Cheney, Edward A SSG RES USAR USARC wrote:

At the end of the day, either you allow the site to run as it was
designed if you want to be part of it, or just ignore it if you are
concern about its cross domain behavior.

Demeaning the user is not a technology solution.

Unfortunately, ethical engineering considerations are no longer taught to these "kids," too expensive, it hurts the brain! and is prohibitive these days. The modus operandi is to DO IT first, and see where the chips fall. Any corrections would be an after thought. Of course, by then it may be too late. Triage and Pareto's Principles apply.

Since this in the SMTP forum, FaceBook, for example, is one of the entities that believes all MAIL is own by them and can be used to extracting information about both parties. So does Google and yahoo, but FaceBook has raised and highlighted the issue of recent by questioning any the idea of user email privacy. This is an issue that was a TABOO for nearly three decades by many who understand why it is an ethical issue. Regardless of what you and I think, its being leverage.

Anyway, my engineering assessment regarding SAFE:

I think your intent is good, but I don't see how SMTP will help. You are extracting one good part of it (AUTH/TLS) but the rest of it is bad.

Even then, IMV, even if it is considered that an alternative should be considered, it would be a major revamp and thus SHOULD open the door to a newer more efficient protocol. One where the state machine would be much simpler. Maybe something like SIP or XMPP or SOAP.

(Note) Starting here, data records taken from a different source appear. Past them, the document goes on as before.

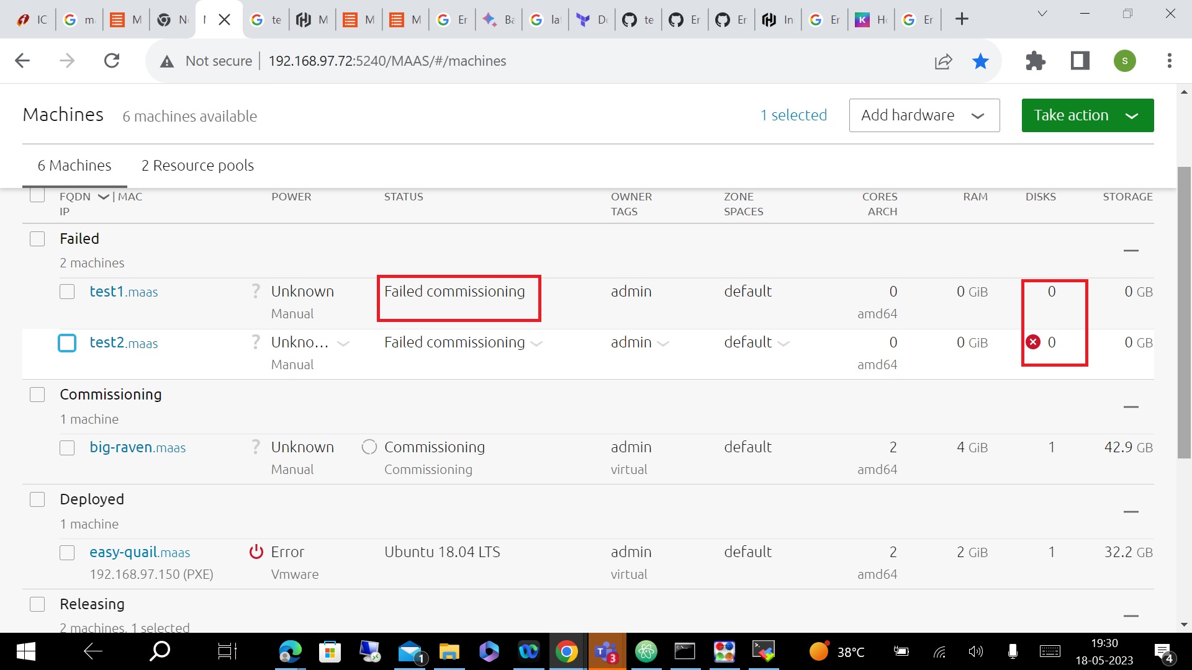Screen dimensions: 1192x670
Task: Click the red error icon in test2 disks
Action: (1033, 342)
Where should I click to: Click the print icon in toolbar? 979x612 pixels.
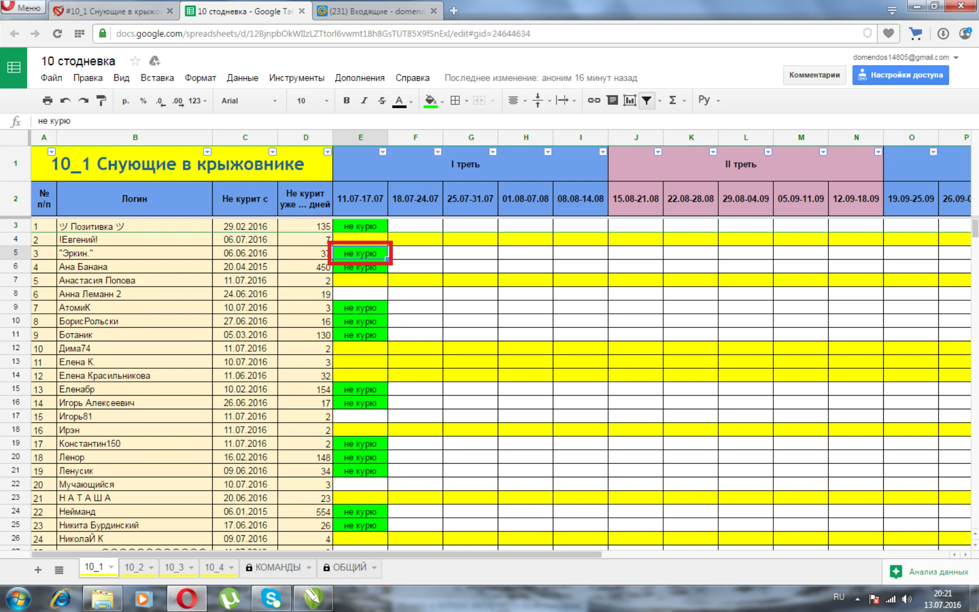coord(47,100)

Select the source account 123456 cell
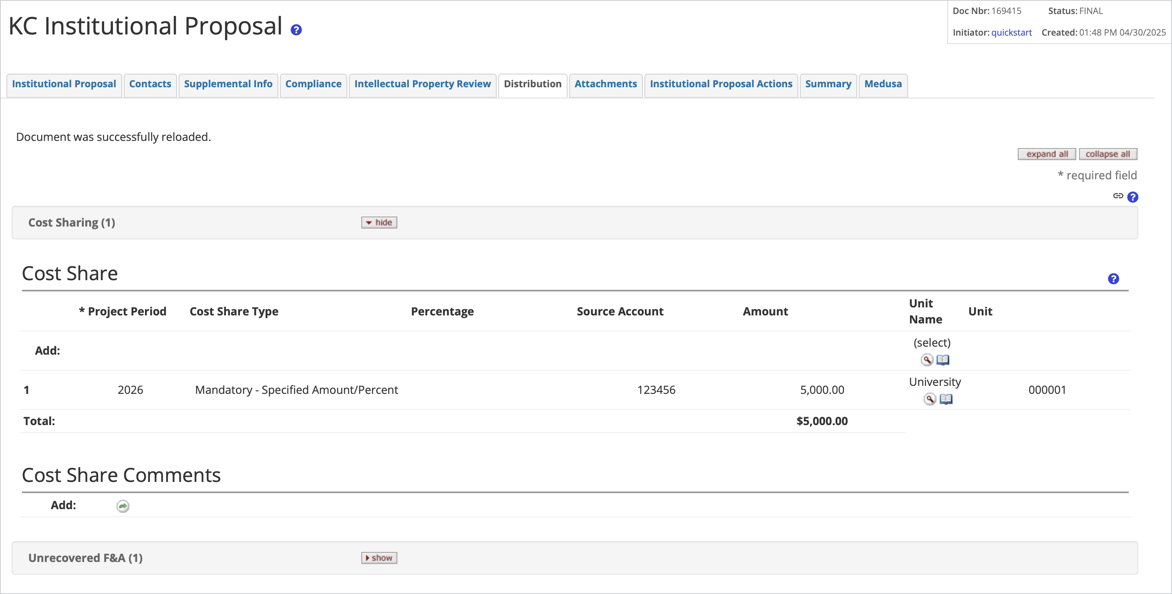tap(657, 390)
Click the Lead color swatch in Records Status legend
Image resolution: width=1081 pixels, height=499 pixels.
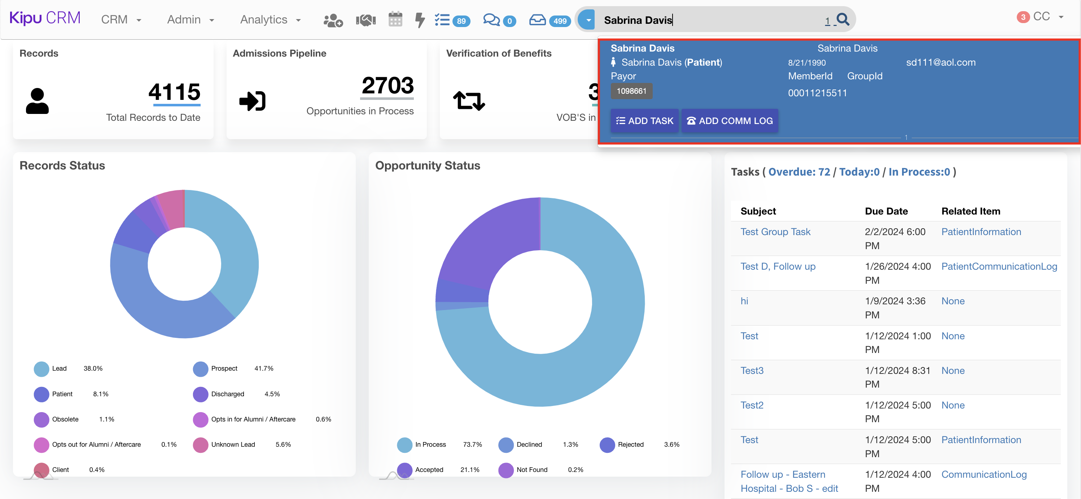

Both Microsoft and Adobe have newer client-side plug-ins that now offer signed certificate authentication/authorization methods with their client-side "far calls." So I don't think your draft will replace this part since it duplicates this resolution.

For AJAX, the SAFE consideration would produce scalability and performance issues. I envision many timeout design issues.

DOM interactions is already an expensive operation. SAFE would had a significant overhead to it.

SAFE restricting DOM events would be a major show stopper. Probably the single thing that would stop people from further consideration (include me, and I'm sure others).

The direction is MORE client side plug-ins, NOT LESS. Flash, SilverLight, APEX, Google Apps, Firefox Plug-ins are prime examples.

Here is our strategy which is a overview of the popular methods and how we intend to integrate it with our existing client side communications framework:

There are quite a few client/server communication wirings. I don't see how we can use SMTP in the wiring here. The REST method seems to be winning. Not the most optimal, less secured, but the easiest and it offers WEB 1.0 compatibility aspects, for example, it allows older web sites to offer "web services" per se.

Here is how I think you may get some interest:

Introduce SAFE as a new PROXY or protocol that would be more of a plug and play solution. Make it a black box so that the interface (I/O prototype) points are the same. The SAFE-BASE protocol only describes the I/O interface and leave the actual blackbox to SAFE plug-in developers.

If you can work that out, then the internal mechanism (SAFE plug-ins) would be left open for wide development. One implementator can use a SAFE SMTP plug-in and another can invent another SAFE plug-in.

This would allow for example, a SAFE FireFox Plug-in for DOM to be written.